Robert Loerzel has a reporter's curiosity and a conqueror's will to see things through. Both are good traits considering that he spent the past eight years researching the crime of the century -- the 19th Century, that is.

Loerzel, an arts and entertainment editor outside Chicago, has received high praise for his new new book, "Alchemy of Bones: Chicago's Luetgert Murder Case of 1897."

Published by the University of Chicago Press, the book recounts one of the most fascinating and forgotten murder mysteries of its day. It even has a connection, albeit small, to Helena.

"I was looking around for a historical true crime story to write," Loerzel said in a phone interview Tuesday. "I was interested in crime and history and I stumbled across an old newspaper clipping."

That clipping told how reporters Fred Smith and W.H. Stuart of the Chicago Journal had scooped the other Chicago papers by eavesdropping on a jury deliberating a murder case in 1897. They had accomplished the task by lowering Smith on a rope down an air shaft above the jury room. The case soon swelled into one of the first media-driven celebrity trials in American history.

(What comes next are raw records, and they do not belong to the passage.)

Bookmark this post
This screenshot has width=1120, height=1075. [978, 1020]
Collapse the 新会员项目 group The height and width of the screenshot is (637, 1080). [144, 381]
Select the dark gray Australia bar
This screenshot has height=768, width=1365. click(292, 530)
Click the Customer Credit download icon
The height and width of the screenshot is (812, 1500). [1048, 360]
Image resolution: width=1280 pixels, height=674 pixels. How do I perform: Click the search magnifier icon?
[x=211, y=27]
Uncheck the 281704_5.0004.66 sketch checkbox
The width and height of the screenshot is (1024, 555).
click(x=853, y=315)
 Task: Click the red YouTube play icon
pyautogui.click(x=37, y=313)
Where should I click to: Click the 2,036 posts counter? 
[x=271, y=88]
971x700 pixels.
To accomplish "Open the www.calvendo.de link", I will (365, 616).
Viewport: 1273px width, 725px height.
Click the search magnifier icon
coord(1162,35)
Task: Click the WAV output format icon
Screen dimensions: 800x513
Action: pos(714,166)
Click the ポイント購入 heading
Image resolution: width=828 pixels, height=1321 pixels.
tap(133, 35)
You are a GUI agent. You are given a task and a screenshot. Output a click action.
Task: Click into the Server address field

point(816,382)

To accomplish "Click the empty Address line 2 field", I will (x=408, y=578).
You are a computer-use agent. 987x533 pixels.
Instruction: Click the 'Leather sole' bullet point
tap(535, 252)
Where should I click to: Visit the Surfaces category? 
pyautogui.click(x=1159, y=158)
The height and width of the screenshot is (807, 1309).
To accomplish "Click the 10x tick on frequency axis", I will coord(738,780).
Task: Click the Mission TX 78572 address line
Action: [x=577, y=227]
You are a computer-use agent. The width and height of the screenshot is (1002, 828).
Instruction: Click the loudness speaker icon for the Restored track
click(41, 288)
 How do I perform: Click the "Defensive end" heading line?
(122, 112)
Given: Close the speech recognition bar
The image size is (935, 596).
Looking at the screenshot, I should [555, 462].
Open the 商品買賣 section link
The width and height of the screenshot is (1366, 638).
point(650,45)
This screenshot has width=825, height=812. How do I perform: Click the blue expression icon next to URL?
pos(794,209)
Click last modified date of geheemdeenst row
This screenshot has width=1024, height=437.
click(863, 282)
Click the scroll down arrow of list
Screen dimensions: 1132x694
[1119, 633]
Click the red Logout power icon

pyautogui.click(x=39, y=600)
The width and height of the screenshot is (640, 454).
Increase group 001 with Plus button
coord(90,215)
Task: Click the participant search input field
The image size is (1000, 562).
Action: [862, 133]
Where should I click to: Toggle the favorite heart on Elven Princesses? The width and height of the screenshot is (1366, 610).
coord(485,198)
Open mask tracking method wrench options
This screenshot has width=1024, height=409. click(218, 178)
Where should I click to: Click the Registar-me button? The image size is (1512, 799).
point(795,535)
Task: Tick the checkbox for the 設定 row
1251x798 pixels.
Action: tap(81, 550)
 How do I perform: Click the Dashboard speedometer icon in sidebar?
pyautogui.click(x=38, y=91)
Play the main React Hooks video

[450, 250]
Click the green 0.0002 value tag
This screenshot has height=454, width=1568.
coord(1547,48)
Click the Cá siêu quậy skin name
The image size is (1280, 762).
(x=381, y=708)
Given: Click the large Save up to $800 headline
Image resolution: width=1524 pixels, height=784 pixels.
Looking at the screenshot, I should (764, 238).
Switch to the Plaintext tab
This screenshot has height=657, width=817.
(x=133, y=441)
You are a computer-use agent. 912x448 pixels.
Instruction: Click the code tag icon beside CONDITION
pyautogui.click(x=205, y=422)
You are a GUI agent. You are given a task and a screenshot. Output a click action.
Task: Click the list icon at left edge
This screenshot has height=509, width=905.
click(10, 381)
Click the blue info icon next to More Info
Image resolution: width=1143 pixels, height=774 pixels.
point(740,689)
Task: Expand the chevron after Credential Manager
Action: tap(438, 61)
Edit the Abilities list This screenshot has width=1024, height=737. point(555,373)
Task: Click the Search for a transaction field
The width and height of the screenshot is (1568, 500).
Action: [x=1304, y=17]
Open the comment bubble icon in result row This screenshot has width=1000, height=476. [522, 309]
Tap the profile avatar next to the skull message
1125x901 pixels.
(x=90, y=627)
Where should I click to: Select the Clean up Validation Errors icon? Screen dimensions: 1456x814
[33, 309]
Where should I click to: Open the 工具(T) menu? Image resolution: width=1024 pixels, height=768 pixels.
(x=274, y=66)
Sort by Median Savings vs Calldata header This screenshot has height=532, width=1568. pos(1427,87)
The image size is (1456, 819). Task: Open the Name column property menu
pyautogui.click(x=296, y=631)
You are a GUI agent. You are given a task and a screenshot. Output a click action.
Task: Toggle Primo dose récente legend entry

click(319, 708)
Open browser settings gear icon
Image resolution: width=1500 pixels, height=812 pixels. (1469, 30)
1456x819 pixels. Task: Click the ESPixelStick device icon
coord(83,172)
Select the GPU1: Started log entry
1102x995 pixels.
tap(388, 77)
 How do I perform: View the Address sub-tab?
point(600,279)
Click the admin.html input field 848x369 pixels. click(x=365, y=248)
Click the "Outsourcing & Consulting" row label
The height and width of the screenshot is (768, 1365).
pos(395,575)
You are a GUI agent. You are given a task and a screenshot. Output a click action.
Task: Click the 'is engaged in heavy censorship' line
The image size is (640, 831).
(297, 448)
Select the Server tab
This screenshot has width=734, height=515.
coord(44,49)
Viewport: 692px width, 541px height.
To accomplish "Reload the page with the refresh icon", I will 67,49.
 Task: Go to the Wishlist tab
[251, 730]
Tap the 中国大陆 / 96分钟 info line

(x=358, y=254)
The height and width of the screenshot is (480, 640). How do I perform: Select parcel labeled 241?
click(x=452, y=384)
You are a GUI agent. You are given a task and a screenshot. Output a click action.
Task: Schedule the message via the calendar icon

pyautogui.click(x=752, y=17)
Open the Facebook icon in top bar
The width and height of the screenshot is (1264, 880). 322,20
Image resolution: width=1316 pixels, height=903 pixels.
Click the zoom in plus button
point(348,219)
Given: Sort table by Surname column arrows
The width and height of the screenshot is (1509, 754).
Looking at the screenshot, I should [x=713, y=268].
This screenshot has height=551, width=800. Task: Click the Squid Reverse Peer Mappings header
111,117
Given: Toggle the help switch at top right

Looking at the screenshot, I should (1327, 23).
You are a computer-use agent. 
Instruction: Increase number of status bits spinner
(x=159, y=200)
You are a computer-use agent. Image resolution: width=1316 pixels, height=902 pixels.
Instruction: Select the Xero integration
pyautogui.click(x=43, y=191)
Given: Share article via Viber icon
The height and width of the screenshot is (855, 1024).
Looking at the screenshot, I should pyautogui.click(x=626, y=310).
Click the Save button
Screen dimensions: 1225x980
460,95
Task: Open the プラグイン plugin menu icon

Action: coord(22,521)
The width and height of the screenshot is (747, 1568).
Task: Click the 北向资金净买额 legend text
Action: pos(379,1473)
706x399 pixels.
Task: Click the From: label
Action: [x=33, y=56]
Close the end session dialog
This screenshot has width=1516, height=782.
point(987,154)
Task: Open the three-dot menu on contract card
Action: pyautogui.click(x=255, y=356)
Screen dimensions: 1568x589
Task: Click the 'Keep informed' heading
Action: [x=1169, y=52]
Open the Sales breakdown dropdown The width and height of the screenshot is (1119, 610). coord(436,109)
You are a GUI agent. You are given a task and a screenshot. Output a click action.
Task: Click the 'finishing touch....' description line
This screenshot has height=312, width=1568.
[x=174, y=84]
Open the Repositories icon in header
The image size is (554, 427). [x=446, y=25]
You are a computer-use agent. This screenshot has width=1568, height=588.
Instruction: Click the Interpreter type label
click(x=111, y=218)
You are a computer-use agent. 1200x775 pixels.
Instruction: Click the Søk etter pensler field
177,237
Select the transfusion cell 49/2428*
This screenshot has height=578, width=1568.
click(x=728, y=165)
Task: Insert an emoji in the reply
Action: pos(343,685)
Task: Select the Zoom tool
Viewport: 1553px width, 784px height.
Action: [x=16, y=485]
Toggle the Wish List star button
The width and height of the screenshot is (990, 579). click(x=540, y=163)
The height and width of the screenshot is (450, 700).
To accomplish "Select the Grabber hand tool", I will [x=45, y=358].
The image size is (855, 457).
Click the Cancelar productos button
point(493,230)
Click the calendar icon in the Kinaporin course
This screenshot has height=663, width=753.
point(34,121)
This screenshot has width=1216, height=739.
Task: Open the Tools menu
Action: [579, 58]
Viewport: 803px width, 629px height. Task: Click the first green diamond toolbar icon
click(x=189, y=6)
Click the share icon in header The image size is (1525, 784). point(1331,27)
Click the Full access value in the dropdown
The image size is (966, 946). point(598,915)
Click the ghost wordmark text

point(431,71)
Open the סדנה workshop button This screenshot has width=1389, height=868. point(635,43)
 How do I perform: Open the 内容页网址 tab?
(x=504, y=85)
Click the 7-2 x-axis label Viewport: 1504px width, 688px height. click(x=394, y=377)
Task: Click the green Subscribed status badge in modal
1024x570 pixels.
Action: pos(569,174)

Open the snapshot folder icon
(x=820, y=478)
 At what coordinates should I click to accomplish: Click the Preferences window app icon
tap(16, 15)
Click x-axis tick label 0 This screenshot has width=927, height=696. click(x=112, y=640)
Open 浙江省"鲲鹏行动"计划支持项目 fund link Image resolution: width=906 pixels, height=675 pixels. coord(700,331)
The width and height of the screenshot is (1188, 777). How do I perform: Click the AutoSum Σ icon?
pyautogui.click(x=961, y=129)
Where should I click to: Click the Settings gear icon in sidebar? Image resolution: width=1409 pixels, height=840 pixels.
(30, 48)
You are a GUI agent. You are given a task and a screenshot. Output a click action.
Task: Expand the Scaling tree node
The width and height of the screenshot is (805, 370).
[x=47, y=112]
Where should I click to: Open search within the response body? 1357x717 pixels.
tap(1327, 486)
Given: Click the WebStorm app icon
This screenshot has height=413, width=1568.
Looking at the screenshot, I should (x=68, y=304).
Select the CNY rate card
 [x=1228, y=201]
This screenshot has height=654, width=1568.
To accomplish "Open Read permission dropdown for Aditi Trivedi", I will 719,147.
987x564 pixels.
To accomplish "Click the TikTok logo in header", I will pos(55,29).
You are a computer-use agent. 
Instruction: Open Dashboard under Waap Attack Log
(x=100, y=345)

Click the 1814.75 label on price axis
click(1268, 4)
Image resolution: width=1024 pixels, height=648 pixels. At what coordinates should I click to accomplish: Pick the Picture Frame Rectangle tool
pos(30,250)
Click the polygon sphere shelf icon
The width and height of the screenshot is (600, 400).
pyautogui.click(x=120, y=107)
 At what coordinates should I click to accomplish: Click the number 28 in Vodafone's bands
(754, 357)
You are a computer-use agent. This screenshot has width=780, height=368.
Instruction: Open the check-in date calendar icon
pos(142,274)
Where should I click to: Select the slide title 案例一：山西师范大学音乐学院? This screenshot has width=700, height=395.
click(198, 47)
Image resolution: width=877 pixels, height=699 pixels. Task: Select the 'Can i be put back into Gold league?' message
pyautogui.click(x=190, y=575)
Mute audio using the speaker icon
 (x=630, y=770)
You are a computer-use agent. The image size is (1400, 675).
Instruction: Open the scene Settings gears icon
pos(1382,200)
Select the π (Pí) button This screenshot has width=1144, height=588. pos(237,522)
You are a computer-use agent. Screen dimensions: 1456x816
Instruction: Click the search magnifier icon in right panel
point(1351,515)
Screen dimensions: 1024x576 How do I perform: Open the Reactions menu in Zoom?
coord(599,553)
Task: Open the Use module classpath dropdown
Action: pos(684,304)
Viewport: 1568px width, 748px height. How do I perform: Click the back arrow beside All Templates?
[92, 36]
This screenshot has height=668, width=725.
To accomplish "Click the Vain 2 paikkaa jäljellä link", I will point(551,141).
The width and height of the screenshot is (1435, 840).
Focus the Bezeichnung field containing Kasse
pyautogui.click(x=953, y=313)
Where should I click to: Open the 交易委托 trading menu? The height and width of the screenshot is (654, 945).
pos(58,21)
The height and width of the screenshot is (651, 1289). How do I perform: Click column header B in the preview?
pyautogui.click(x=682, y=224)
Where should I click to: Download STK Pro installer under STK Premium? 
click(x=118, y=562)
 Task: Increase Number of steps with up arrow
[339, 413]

At the center of the case was Adolph Luetgert, "a hulking mustachioed German butcher" who some believed ground his wife, Louise Luetgert, to pieces in his Chicago sausage factory. Mrs. Luetgert was never found.

"Even years after the case, a legend persisted that Adolph had ground his wife into sausage, even though authorities had never accused him of doing that," Loerzel said. "They believed he had used a solution of crude potash to dissolve the corpse in a vat inside his factory."

In the vat, Loerzel said, police found several small bone fragments and two rings, reading "L.L.," which they believed belonged to Mrs. Luetgert.

But the prosecutor has another problem in the case beside the lack of a body. Mrs. Luetgert was reportedly seen in as many as 35 cities across the country after her purported death, including Helena.

On Sept. 16, 1897, three Chicago newspapers reported that a man named Christ Fathan had seen the alleged victim in Helena.

"(Fathan) says he had been well acquainted with Luetgert in the old country, and that Luetgert's wife was at present stopping at his home in Helena, Mont., as the guest of his wife," the Chicago Tribune reported.

The Chicago Evening Journal described Fathan as roughly dressed and fairly intelligent. He had evidently been drinking at the time of the sighting.

"He said he had a farm of 400 acres near Helena, Mont., which his boys were running while he went to Chicago," the Journal reported. "He claimed to be an ex-confederate veteran of a Kentucky regiment, and his war stories seemed straight. He gave no details as to how or when Mrs. Luetgert went to his place."

Loerzel said the rumor failed to create much interest in Chicago. Mr. Luetgert's attorney said he had never heard of Christ Fathan. Of the secondhand story, the attorney said, "I think it will scarcely pay to waste time upon it."

The mention of Helena is just a passing reference in the book, Loerzel said.

"People all around the country claimed they had seen her," Loerzel said. "That led to speculation that she was still alive and may have run off. Some of them were hoaxes, some were mistaken identity, and some were credible. She never did turn up."

Loerzel has worked as a reporter for 14 years, covering a variety of beats including crime and politics. He wrote the book on weekends and evenings over a period of eight years.

"It never failed to hold my interest," Loerzel said of the project.